Small and midsize organizations aren’t without hope in this environment. Analysts say they can start to get in the GenAI game by using new tools such as artificial-intelligence-as-a-service (AIaaS) platforms, which are technologies that allow organizations to license GenAI software without prohibitive upfront capital or labor costs.
GenAI’s Impact on Jobs
The SHRM/Burning Glass Institute report found that the use of GenAI is more likely to augment than replace most existing jobs in the short term. But job roles with high exposure to GenAI will remain vulnerable to being automated in the future. While workforce reductions resulting from the use of AI could become widespread over the coming decade, many of those cuts may be driven less by machines replacing humans than by economic growth lagging behind significant leaps in worker productivity.
“Despite the best efforts of savvy HR leaders, workforce reductions will become increasingly pressing as GenAI transforms the macroeconomic landscape,” the SHRM/Burning Glass report says.
Gad Levanon, chief economist with the Burning Glass Institute in New York City, offered an example of how the growing use of GenAI in software engineering jobs could impact organizations in the future.

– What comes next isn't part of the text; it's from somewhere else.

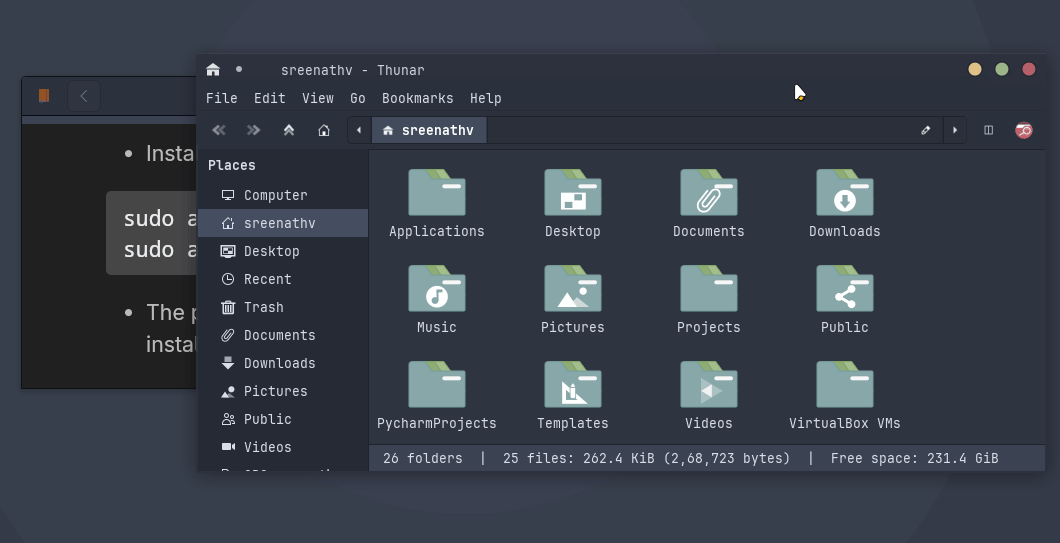This screenshot has height=543, width=1060.
Task: Open the VirtualBox VMs folder
Action: pos(844,385)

“Ten software developers in a company might now be able to do the work of 15, for example, because of the increased efficiency introduced by GenAI,” Levanon says. “But the demand for goods and services of the organization employing those developers may only increase by 10 percent in a certain time frame, not 50 percent. So that organization may become overstaffed because it doesn’t need as many developers.”
The IBM study found that 43 percent of responding CEOs said they’ve already reduced or redeployed their workforces due to generative AI, with another 28 percent saying they planned to do so in the coming year.
While disruptions caused by GenAI will in some cases carry human costs, the SHRM/Burning Glass report found those costs may be short-lived.
“Corporate profits will increase as firms benefit from decreased payroll costs,” the report says. “In a competitive market, we expect price decreases to follow. Finally, price cuts and new jobs created by GenAI will drive increased demand and employment will rebound, at least somewhat.”
Despite the best efforts of savvy HR leaders, workforce reductions will become increasingly pressing as GenAI transforms the macroeconomic landscape."
Generative Artificial Intelligence and the Workforce, SHRM and the Burning Glass Institute
The report also found that in the long term, research and development (R&D) will accelerate as GenAI enables researchers to process more data and achieve new discoveries more quickly.
In their 2024 workplace predictions, analysts in the HR practice at consulting company Gartner said AI will likely create and not diminish workforce opportunities.
“Despite anxiety and significant discussion around how GenAI will impact jobs, in the short to medium term GenAI will fully replace few jobs,” Gartner analysts wrote in their report. “GenAI will lower the level of technical skills needed for many roles, widely increasing the roles for which candidates can qualify. Many jobs heavily impacted by GenAI will be redesigned and will have new responsibilities that include interacting with GenAI tools.”
Some experts believe GenAI will lead to more hiring and not less, as the technology unleashes more creativity and innovation per employee. The IBM study, for example, found that 46 percent of CEOs have already hired additional workers because of GenAI, with 26 percent saying they have plans for more hiring ahead.